DIA Configurations

posted Sep 14, 2012, 5:50 AM by Sachchida Ojha
EMC Greenplum Data Integration Accelerator (DIA), is used for fast data loading, using the included gpfdist utility, as well as using a popular data integration (DI) tool called Informatica. 

For customers interested in using Informatica as a DI tool, we will explain the reference architecture and how the tool is integrated into the DIA. There is a brief section on using the Greenplum PWX Adapter with the DIA and Informatica DI tool, and finally, how the DIA servers can serve as nodes in the Informatica Enterprise Grid.

To meet the challenges of fast data loading, the EMC Data integration Accelerator (DIA) is purpose-built for batch loading, and micro-batch loading, and leverages a growing number of data integration applications such as Informatica, Talend, and Pentaho. More software titles are being qualified for use in the DIA at this time.

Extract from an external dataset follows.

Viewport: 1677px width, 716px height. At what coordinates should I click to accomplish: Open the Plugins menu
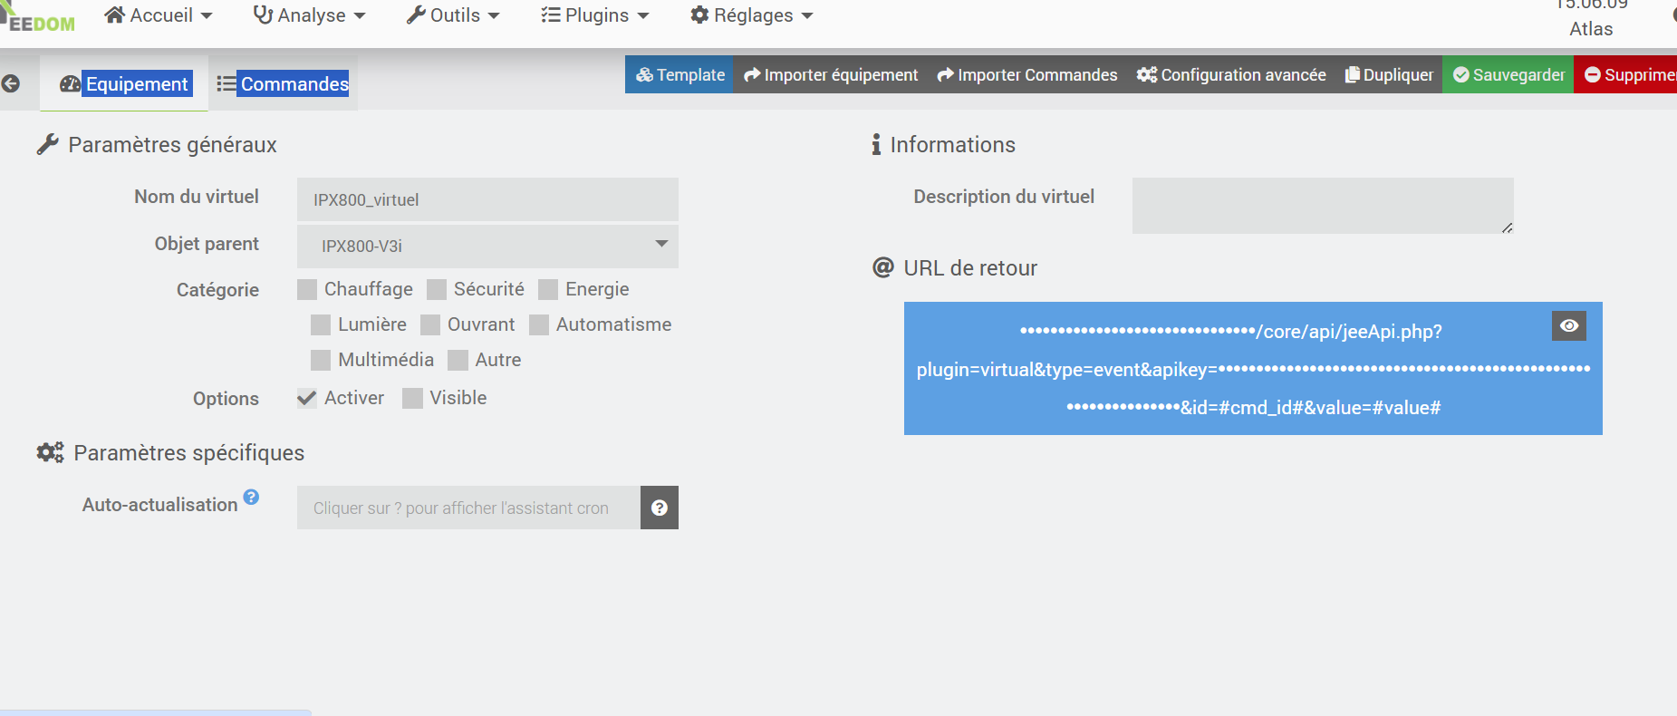point(595,15)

The Data Integration Accelerator (DIA) is specially built to facilitate fast data 
loading to the DCA. It integrates the Greenplum data loading utility called gpfdist 
with the server, storage and networking gear into a single system. It leverages the 
high-speed internal 10 Gb/sec communication network to deliver the data quickly 
to the DCA.

The DIA meets the reliability requirements of the most mission-critical enterprises with 
the data availability consisting of RAID protection at the disk level. It is offered as a 
module for the DCA to allow flexible configurations to meet the customer’s 
particular solution requirements.

The DIA comes in blocks of 4 servers. Each block is referred to as a module. You 
can order up to 4 modules of DIA for a DCA installation. Currently each DIA server 
is a commodity server with 2TB SATA drives. Each DIA server comes with 12 CPU 
cores, 48GB of memory and12 2TB SATA disks, with a total usable capacity of about 
70TB. The exact server model may change over time, but the architecture should 
remain the same. With each server, the Greenplum gpfdist utility is pre-loaded by 

The DIA Configurations
The following table shows some of the characteristics of the DIA modules. The physical dimensions, weights, power and cooling details can be found in the DIA
specification sheet on EMC Powerlink.

                            DIA module
# servers                     4
# CPU cores               48
Total memory             192 GB
Total SATA disks        48
Usable capacity         70TB
Table 1: DIA specifications

For customers looking for an appliance that has all the hardware and software ready to scale the loading performance for their needs, adding DIA modules to the
DCA may be the right solution .

As with most DCA modules, the DIA are orderable in building blocks (modules) of 4 servers each. For the DIA, the customer must already have at least one module of GPDB, which is considered the base module, and the DIA can reside in the same rack above the GPDB module(s), if there is room in the rack.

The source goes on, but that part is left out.